# WHAT TO WORK ON:
In the entries below, count each line where "Compartir" appears. Give the total and nothing more.

%%

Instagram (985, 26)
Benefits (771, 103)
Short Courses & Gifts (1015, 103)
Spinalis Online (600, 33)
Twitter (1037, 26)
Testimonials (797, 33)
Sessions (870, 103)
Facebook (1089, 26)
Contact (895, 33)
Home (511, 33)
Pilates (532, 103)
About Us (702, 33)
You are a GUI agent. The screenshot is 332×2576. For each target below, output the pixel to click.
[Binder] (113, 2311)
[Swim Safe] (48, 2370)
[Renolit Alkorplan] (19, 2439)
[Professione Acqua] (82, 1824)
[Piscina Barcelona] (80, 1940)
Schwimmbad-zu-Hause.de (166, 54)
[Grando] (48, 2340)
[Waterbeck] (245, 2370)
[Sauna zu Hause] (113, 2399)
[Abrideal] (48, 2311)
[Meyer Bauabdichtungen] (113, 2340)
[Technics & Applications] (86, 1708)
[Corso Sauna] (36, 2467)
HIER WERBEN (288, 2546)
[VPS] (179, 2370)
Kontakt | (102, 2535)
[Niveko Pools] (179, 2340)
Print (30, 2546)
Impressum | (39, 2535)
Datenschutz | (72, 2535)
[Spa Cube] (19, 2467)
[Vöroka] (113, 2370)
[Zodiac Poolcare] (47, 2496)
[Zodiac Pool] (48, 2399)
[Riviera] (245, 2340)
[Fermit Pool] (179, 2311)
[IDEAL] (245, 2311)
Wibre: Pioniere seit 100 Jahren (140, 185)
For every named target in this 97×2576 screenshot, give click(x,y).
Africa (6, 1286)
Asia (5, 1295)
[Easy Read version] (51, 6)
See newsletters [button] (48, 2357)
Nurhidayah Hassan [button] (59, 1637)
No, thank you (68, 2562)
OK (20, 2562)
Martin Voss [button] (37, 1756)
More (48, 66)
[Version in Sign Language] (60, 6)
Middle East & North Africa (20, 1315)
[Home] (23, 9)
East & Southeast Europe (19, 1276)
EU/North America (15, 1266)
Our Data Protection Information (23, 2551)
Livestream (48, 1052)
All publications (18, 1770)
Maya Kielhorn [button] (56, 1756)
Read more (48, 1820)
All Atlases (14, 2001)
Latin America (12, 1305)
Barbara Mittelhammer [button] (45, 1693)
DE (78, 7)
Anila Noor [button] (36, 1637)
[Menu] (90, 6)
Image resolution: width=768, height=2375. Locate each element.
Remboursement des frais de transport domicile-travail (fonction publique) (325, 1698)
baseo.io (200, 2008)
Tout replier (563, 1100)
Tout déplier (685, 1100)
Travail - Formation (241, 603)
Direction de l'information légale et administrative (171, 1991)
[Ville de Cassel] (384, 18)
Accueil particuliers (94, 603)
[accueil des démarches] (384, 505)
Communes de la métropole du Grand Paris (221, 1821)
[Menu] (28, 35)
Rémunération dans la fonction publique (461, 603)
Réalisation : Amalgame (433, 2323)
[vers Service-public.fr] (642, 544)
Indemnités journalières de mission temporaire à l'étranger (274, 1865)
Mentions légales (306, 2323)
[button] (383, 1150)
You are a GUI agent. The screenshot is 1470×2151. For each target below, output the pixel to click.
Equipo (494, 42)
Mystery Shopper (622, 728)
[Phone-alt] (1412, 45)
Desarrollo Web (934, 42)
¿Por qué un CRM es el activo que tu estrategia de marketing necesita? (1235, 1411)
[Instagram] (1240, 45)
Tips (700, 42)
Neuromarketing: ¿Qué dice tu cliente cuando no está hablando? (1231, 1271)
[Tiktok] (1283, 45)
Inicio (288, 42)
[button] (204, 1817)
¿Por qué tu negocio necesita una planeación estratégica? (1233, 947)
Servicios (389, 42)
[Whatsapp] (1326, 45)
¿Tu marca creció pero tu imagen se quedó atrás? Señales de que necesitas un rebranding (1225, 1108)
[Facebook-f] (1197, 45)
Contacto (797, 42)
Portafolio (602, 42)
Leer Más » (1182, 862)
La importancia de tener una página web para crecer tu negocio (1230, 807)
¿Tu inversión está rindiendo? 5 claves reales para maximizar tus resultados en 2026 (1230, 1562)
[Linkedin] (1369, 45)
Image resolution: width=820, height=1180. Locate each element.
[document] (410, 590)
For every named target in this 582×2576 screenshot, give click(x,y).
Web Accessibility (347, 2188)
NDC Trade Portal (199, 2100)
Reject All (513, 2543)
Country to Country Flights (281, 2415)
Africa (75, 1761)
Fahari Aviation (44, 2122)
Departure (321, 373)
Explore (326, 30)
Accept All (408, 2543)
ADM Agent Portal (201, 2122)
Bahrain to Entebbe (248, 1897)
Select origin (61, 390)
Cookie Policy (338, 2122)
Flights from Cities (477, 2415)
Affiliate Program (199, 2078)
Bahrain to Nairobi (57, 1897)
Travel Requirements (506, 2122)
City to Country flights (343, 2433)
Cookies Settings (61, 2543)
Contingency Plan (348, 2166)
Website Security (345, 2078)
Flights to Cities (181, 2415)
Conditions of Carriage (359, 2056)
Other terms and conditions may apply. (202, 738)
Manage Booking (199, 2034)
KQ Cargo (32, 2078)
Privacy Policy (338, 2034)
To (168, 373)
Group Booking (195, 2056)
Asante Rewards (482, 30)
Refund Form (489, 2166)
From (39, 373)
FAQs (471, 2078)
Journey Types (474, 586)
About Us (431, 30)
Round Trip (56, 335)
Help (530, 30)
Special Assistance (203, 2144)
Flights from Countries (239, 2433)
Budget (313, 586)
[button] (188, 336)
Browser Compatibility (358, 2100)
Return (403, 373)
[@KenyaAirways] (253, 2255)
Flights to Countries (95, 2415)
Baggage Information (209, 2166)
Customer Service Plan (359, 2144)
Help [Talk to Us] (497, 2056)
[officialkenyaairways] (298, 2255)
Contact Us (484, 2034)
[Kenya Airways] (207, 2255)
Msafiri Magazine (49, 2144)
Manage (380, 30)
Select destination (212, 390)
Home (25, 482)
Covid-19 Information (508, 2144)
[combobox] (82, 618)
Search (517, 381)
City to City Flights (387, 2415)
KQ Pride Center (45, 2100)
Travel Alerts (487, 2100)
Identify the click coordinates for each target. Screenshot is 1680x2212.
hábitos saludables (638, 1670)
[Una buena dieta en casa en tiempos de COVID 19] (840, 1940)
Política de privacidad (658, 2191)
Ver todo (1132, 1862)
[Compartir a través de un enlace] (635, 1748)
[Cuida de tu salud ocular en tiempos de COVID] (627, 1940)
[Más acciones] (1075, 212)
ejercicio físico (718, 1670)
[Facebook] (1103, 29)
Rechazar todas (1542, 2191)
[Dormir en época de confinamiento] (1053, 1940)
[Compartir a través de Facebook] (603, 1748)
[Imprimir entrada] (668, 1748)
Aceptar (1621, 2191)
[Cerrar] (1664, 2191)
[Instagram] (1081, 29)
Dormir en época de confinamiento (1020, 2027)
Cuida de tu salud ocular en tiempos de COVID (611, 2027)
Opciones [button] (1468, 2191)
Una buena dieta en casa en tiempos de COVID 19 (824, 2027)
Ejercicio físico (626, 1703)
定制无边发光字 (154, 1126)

%%

# ANSWER TO THIS EXERCISE:
2